Mas os contatos genuínos só são realmente possíveis quando a pessoa está centrada num ponto de “autonomia” e inteireza, que Vedanta revela. É a partir desse ponto que consegue contemplar a capacidade de realmente se abrir para o outro, perceber como este contato interfere no outro e ao mesmo tempo o recria. O indivíduo reconhece em si mesmo, e a partir dos relacionamentos, a capacidade de criar sentido e de constantemente se reinventar. Parece um paradoxo, mas a partir da aceitação de si mesmo, a visão estagnada e passiva de si é quebrada ao perceber que a personalidade é dinâmica e relacional. E a força para a mudança da personalidade – e de algumas dores – muitas vezes é descoberta quando o indivíduo reconhece algo maior do que ela.
Nesse sentido, vale ressaltar o que disse Nietzsche: “Conquistar o direito de criar novos valores é a mais terrível apropriação aos olhos de um espírito de carga e respeitoso.” (Nietzsche, p. 38). Aprecio muito a sua metáfora das três transformações do espírito, poeticamente apresentada em “Assim falou Zaratustra”, para trazer à luz esse processo de entendimento, aproximando-o que refletimos aqui. Primeiro, como camelo, o espírito carrega tudo o que há de mais pesado. Não se reconhece ainda como produtor de sentido, como produtor de si mesmo, apenas absorve e carrega o que lhe é dado. Não enxerga a possibilidade de se inventar e de se reinventar. De camelo o espírito pode tornar-se leão. “No deserto mais solitário, porém, se efetua a segunda transformação: o espírito torna-se leão; quer conquistar a liberdade e ser senhor do seu próprio deserto.” (Nietzsche, p. 37).

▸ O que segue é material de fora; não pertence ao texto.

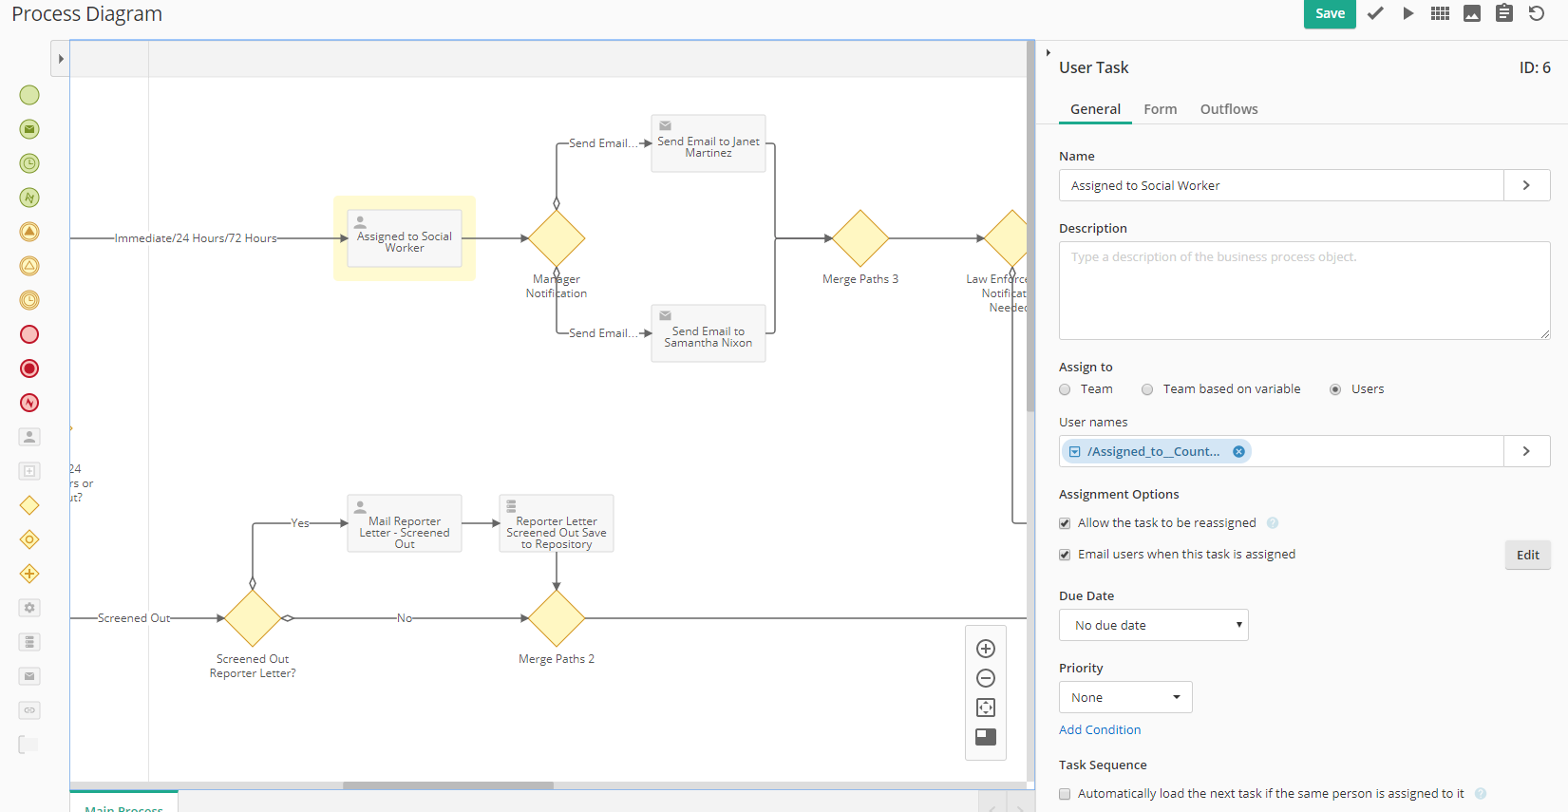Click the run process play icon
The height and width of the screenshot is (812, 1568).
click(x=1408, y=13)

A transformação do camelo ao leão marca a passagem do dever ao querer. O leão ainda não cria novos valores, cria para si a liberdade de um “santo NÃO”. Ele começa a discernir e a escolher o que deseja carregar.
A terceira e última transformação é do leão para a criança: “A criança é a inocência, e o esquecimento, um novo começar, um brinquedo, uma roda que gira por si mesma, um primeiro movimento, uma santa afirmação.” (Nietzsche, 38). Como criança, diz-se sim para o jogo da criação e reconhece-se como co-autor dela, como produtor de significados e como produtor de si mesmo em meio aos significados do mundo.

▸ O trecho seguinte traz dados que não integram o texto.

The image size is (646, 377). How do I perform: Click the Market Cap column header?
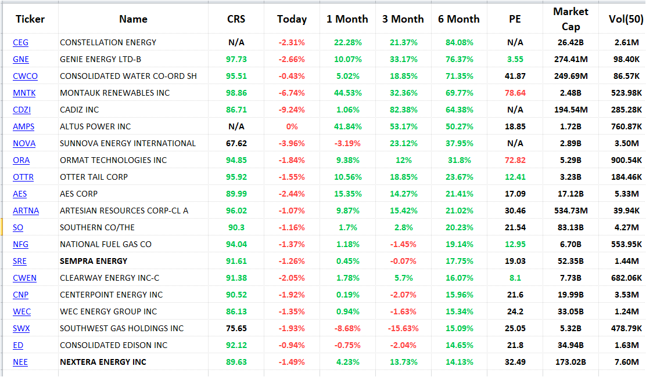[x=570, y=19]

O que, em outras palavras, poeticamente diria:
“Encontre o seu silêncio.
Reconheça-o. Contemple-o.
Depois exploda-o.
Espalhe o seu ruído pelo mundo.
Assista as palavras se unirem umas às outras quimicamente,
formando novos sentidos, criando formas variadas
e impactando por onde passam.”
(Tales Nunes)
Referências Bibliográficas
LUCZINSKI e ANCONA-LOPEZ. A psicologia fenomenológica e a filosofia de Buber: o encontro na Clínica, 2010.
MORATO, Henriette Tognetti Penha. Fundamentos de Psicologia. Rio de Janeiro: Guanabara, 2009.
NIETZSCHE, Friedrich. Assim Falou Zaratustra. Sao Paulo: Martin Claret, 2011.
NUNES, B. Heideger e Ser e Tempo. Rio de Janeiro: Zahar, 2002.
NUNES, Tales. Brilho Súbito. Florianópolis: Ganapati, 2012.